Tokyo is a city of the future. You can find almost anything you can imagine, I feel. Reaching places by train, takes an hour at least, no matter where you are. Tokyo is big. 

After reestablishing myself in the capital, a series of meetings was on the program. A visit to the Austrian embassy, who supports the residency, gained me tickets to the Mori Art Museum, where the exhibition Catastrophe and the Power of Art is on. Overwhelming environment, very impressive skyterrace where you can see the Tokyo skyline from the 54th floor of a building situated on the Roppongi hills, excellent exhibition, impressive both in size and opening hours - until 22:00 every day, and busy at all times, as if it was a rainy Sunday afternoon. 

The next visit took me to the Finstitute - the Finnish Cultural Institute in Japan - where I was greeted by Pasi Järvinen, who had just started his post two days earlier. Anna Maria Wiljanen, the director of the Finstitute, efficient and visionary, runs a busy schedule. She immediately programmed me to talk at the FIN/JPN LAB seminar on Halloween Day, with four other artists taking part in a Finnish Japanese residency program. In the audience were guests from Youkoba art space, Ii and the University of Lapland. Bioart is not so known in these circles, so my talk triggered a lot of questions and discussions. 
The topic was picked up again, at the Austrian National Holiday celebrations, and kept the conversations amongst the Nippo-Austrian guests lively, who had never heard of such a thing as bioart, before. 
At the Bioclub Tokyo, another talk on Bioart is scheduled for November 6th and paired with a presentation by Pieter van Boheemen from de Waag Society in Amsterdam, it should keep the topic on the table. Luckily so, as a Bioart exhibition is planned for the Mori Art Museum in the near future. 

At the lab I kept running experiments with Kin Tsugi and bacteria from Tokyo Hands. A coffe with Ciara Redmond, a conservationist specialized in Bioart, was very revealing. She is master of materials, deterioration and ephemerality. We talked about Funori (never heard of it? click!), Gelatine, halal and kosher Agar and their long term properties. A small research on Funori made clear that although grown and harvested in Japan, it is nowhere to be found locally, and best purchased online from dispatchers of dubious provenance. Hence, hands-on explorations will have to wait until I return to Europe.....
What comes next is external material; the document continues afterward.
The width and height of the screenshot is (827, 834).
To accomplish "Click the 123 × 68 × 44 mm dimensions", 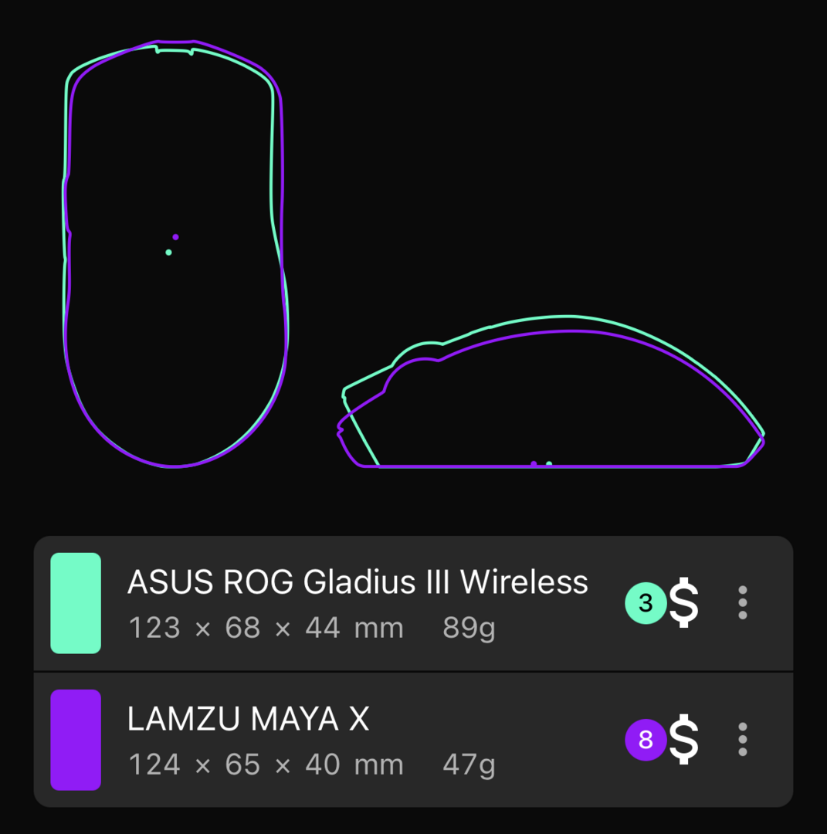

Following Ciara's recommendation, I paid a visit to the Teamlab exhibition at Mori Digital Art Museum. Mori is the biggest building contractor of Japan and decided to collaborate with the digital artist collective in creating an immersive, interactive digital art venue, opened in June 2018. The visit was an excursion to another world.
Located in Odaiba, a newly developped district of Tokyo - that also features the brandnew Toyosu fishmarket, the ping pong stadium for Tokyo 2020 and VenusFort, a shopping mall designed to resemble a medieval European village, with a fake sky and color-themed floors. Oh Asia!
The Teamlab Borderless show gets only good reviews - and rightly so. A full body and mind experience - similar to a trip on ecstasy - but without side effects. If you get a chance - it is worthwhile!